Bandwidth restrictions can affect the memory
Don’t let aging systems slow you down
Every now and again, a conversation at the pub goes somewhere interesting.
One of the more junior sysadmins in our group recently took over an aging small business network. The company is absolutely dependent upon an archaic piece of software for which virtualisation was the only available route to increasing the application’s speed and responsiveness.
The problem is that this is always a trap.
Once you’ve managed to virtualise the application, thus bringing the speed benefits of modern hardware into play, the powers that be tend not to consider expensive options such as upgrading to an application written during this century.

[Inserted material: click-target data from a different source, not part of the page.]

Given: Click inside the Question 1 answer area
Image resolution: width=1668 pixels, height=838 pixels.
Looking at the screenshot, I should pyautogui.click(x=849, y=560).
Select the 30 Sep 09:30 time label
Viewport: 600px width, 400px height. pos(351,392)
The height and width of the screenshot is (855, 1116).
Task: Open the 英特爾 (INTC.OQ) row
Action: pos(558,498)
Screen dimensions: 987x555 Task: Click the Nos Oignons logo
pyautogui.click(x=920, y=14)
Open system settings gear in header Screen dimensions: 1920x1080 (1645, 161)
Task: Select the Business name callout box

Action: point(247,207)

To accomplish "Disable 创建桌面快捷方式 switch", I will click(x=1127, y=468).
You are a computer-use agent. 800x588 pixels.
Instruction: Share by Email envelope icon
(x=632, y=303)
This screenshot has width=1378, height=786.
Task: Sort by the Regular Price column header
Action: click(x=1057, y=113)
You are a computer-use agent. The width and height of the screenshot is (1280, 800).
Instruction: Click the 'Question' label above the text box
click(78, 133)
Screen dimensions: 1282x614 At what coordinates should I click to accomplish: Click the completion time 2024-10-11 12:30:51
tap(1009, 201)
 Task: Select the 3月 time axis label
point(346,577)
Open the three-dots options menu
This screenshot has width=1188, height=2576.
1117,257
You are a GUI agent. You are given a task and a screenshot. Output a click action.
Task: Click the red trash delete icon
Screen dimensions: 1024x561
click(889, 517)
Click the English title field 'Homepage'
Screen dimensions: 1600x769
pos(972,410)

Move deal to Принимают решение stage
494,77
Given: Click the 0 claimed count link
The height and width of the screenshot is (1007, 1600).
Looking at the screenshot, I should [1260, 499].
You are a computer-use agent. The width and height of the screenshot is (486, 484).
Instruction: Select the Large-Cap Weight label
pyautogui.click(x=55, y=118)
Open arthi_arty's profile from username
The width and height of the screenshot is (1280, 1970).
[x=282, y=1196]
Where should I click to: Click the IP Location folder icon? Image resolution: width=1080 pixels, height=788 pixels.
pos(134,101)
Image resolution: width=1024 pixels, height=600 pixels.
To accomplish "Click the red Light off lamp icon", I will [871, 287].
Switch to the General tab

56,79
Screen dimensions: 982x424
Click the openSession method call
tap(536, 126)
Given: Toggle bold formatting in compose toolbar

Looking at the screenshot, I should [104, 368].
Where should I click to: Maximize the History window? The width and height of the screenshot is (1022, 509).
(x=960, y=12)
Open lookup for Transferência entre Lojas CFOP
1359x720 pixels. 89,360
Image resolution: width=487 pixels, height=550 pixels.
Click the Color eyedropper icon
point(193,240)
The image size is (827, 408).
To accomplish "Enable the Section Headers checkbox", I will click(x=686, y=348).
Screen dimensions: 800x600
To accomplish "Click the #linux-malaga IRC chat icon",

To make matters even more interesting, our valiant hero has been tasked with doubling the speed of the application while expanding it to serve twice as many users . And he can’t replace any of the virtual servers.
He did, however, recently get approval for a network and storage upgrade.
So the virtual servers from early 2007 running the application from 1999 on the database from 2000 got brand new 10 Gigabit Ethernet (10GBE) setups and a hybrid flash/disk SAN from 2011.
All the bits communicated and there was some marginal improvement in speed. But most of this beautiful new dual 10GBE network upgrade was sitting idle. The database system just wouldn’t fully utilise what should be a screaming storage system.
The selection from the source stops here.